The iPad required plates to be moved, noise to be made. The clinking of china and cutlery drew their attention to Maddie.
“Yes you did Grandma!” she said. “It’s supposed to be like this. In the name of the father, to the forehead, and the son, to your chest, and the holy, to the left shoulder, spirit, to your right shoulder, Amen.” Her hands joined neatly and piously, fingers pointing to her chin.
“I think the Protestants bless themselves like you just did. Momma, is Grandma a Protestant?”

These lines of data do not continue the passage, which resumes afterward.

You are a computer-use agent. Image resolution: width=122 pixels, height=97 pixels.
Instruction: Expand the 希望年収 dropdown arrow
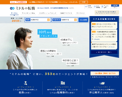75,20
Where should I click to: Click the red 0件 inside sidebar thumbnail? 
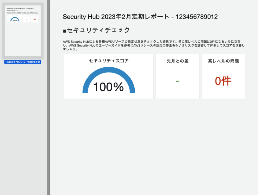[34, 19]
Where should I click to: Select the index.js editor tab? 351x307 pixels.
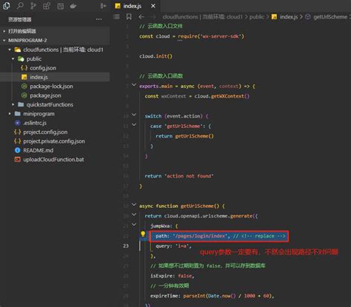(x=133, y=6)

“Close your mouth mother. Your denture glue might give way, and think how embarrassed you’ll be then!” Lorna said, and stroked her little geniuses’ blonde curls. “No honey, Grandma is a devout Catholic,” she answered.
“Maddie,” Barbara eyed her granddaughter lovingly. “Honey, I need your attention for a couple of seconds. Look at me.”

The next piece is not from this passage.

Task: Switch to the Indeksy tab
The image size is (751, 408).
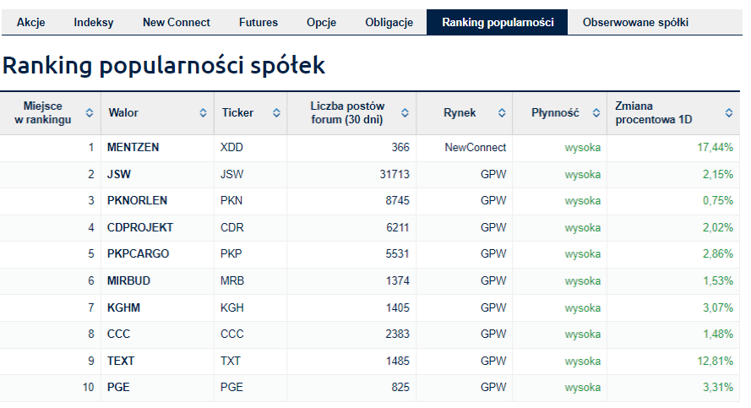Action: click(x=94, y=23)
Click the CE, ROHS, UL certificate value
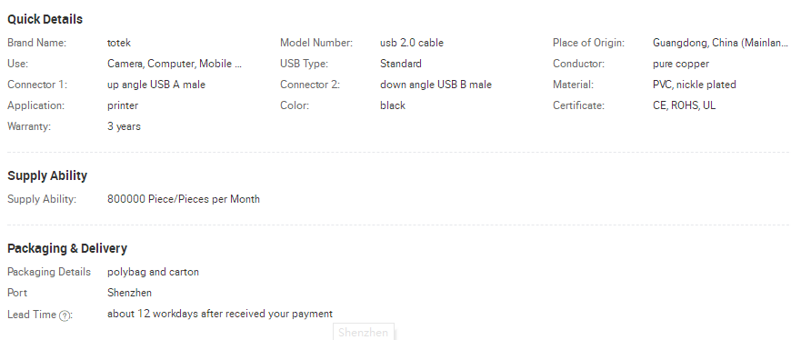Viewport: 791px width, 340px height. pos(684,105)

“Hang on Grandma,” Maddie said, touching the screen with lighting strike impulses. Her finger tips danced. “Just need to round these pigs up and torture them in the pig pen.”
“What on earth are you playing?” Barbara asked.
“Honey,” Barbara began, “Do you want to make your First Holy Communion?”
“Oh yeah, yeah,” Maddie said, looking up momentarily, her eyes bloodshot and glowing yellow, lit from below, as pigs wandered mindlessly into the pit she’d constructed from bare bricks.
“Why honey? Tell me why,” Barbara pressed on.
The waiter passed dangerously close for another jacket tug.
“Another double brandy,” Barbara said. “Now Maddie, tell me why?”
“Why?” Maddie repeated, and motioned for the waiter to just hold on a second. “Because of the cash, Grandma!” She looked up at the waiter, chin, cheekbones and eyes lit from below, still yellow. “A diet soda please, I’ve got a white dress I need to squeeze into.”